What the exercise asks:
From the first line to the last, copy the data exactly and drop the pictures.

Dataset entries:
-=-=-=-=-

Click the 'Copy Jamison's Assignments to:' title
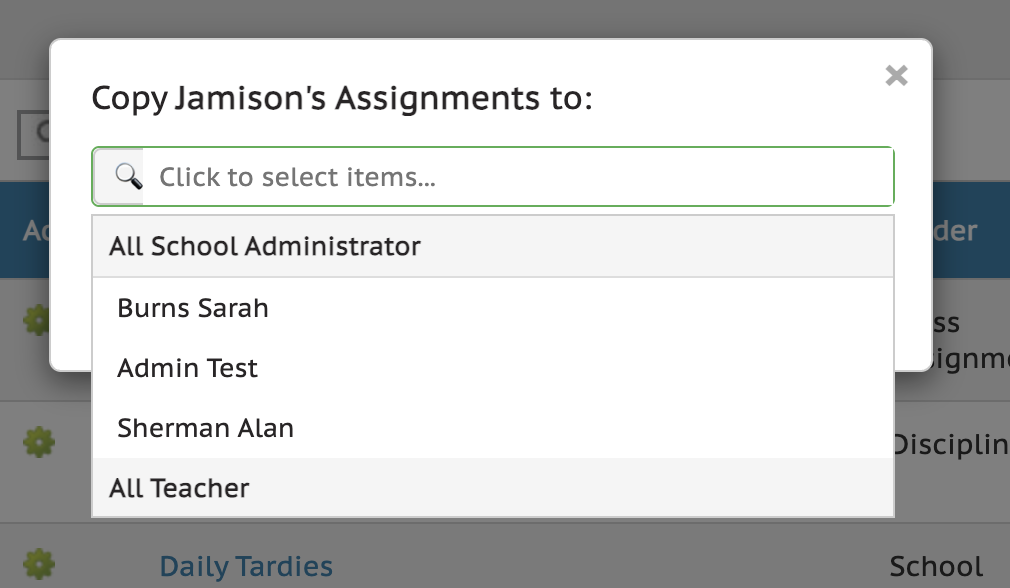Image resolution: width=1010 pixels, height=588 pixels. coord(342,98)
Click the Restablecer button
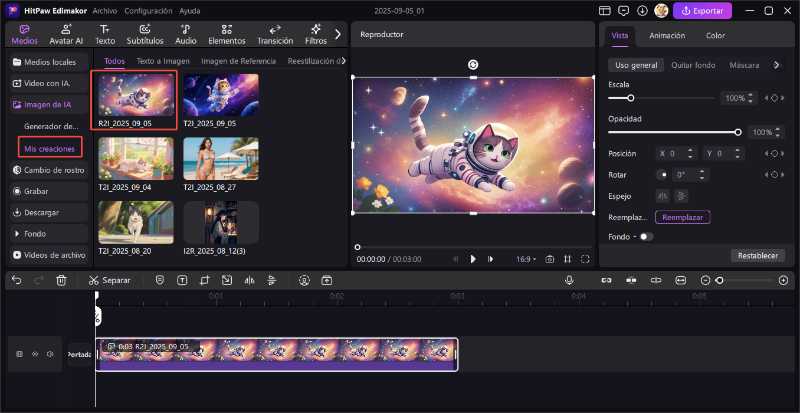 click(757, 255)
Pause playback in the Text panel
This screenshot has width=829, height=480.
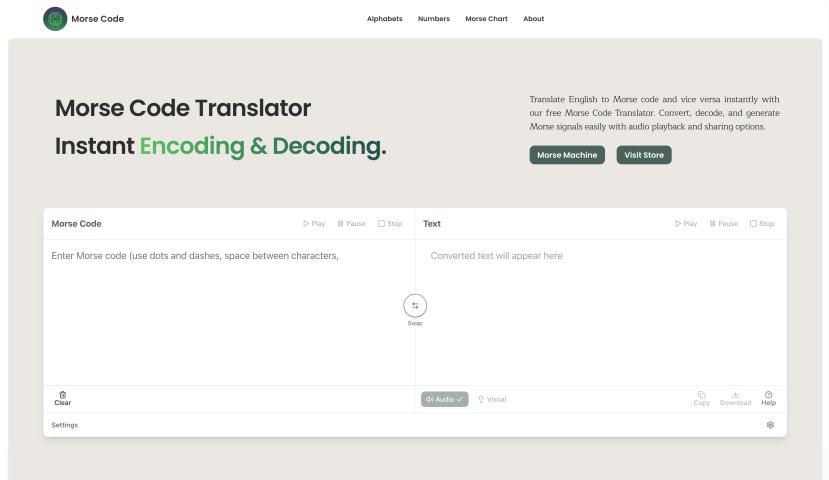(x=723, y=224)
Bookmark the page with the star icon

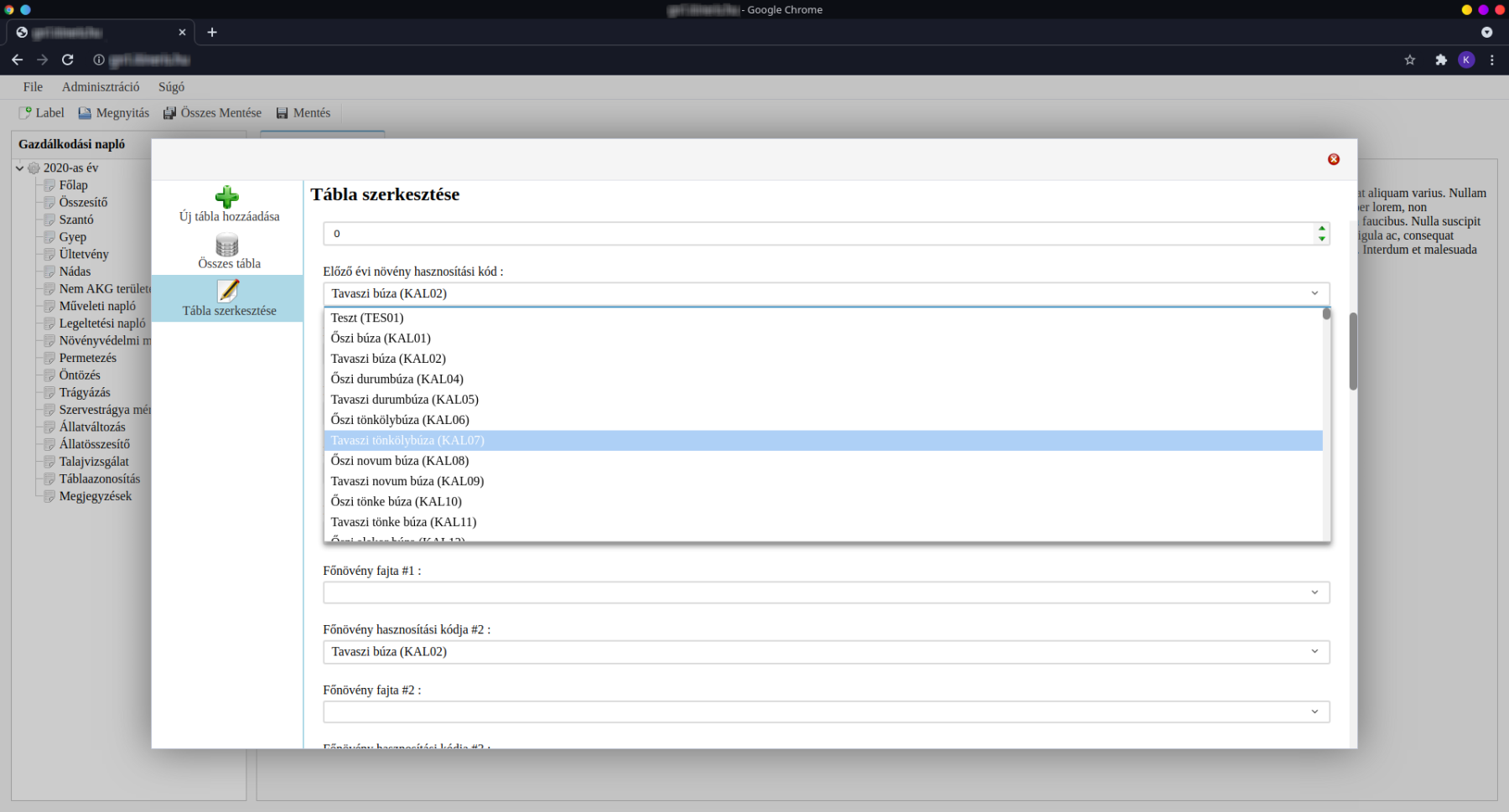[1410, 59]
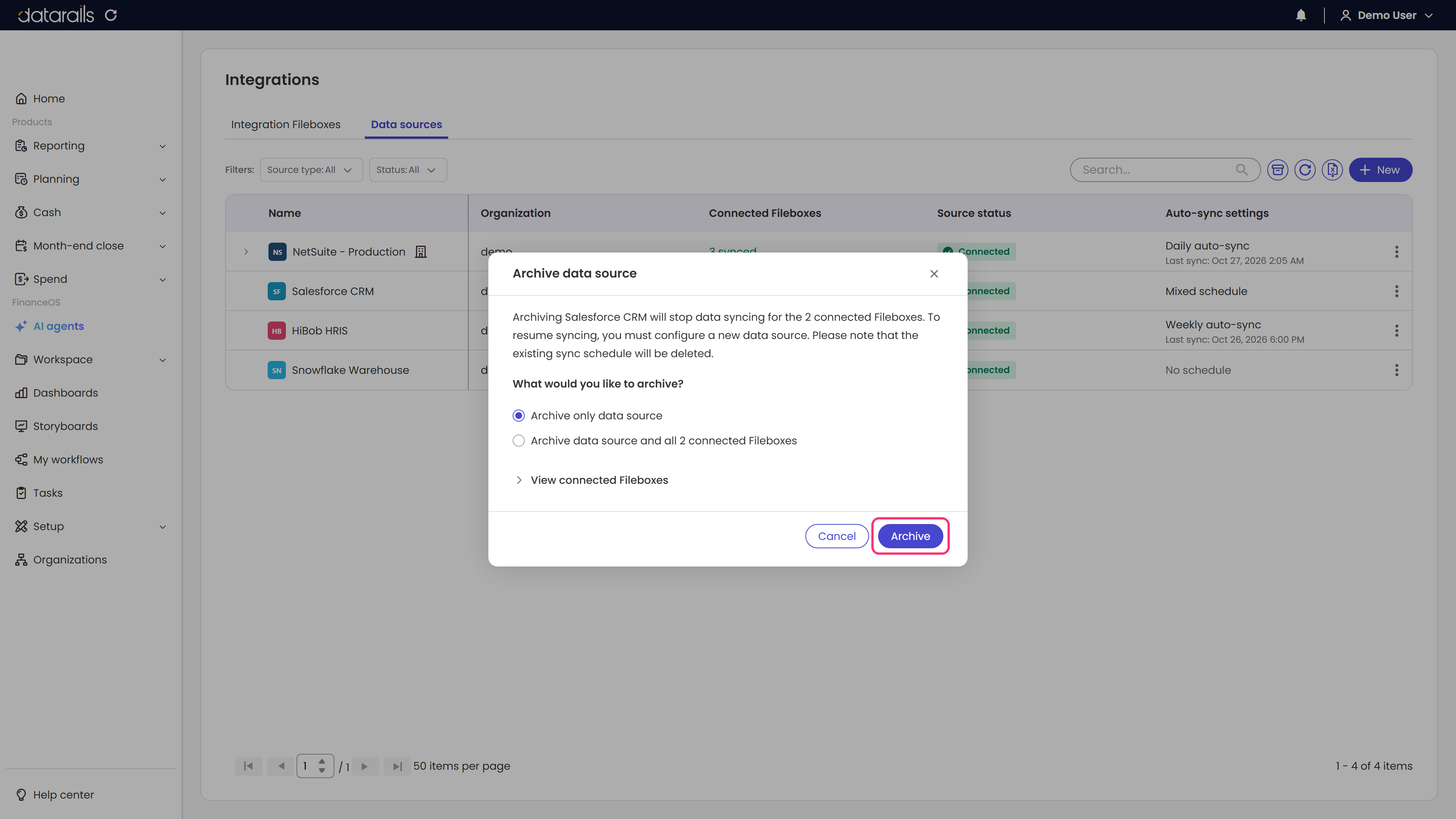
Task: Switch to the Integration Fileboxes tab
Action: click(x=286, y=124)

-=-=-=-=-

Reply to the task:
Click the 'Copy Jamison's Assignments to:' title
Image resolution: width=1010 pixels, height=588 pixels. coord(342,98)
Click the Restablecer button
 click(757, 255)
Pause playback in the Text panel
This screenshot has width=829, height=480.
(x=723, y=224)
Bookmark the page with the star icon

[1410, 59]
Task: Switch to the Integration Fileboxes tab
Action: click(x=286, y=124)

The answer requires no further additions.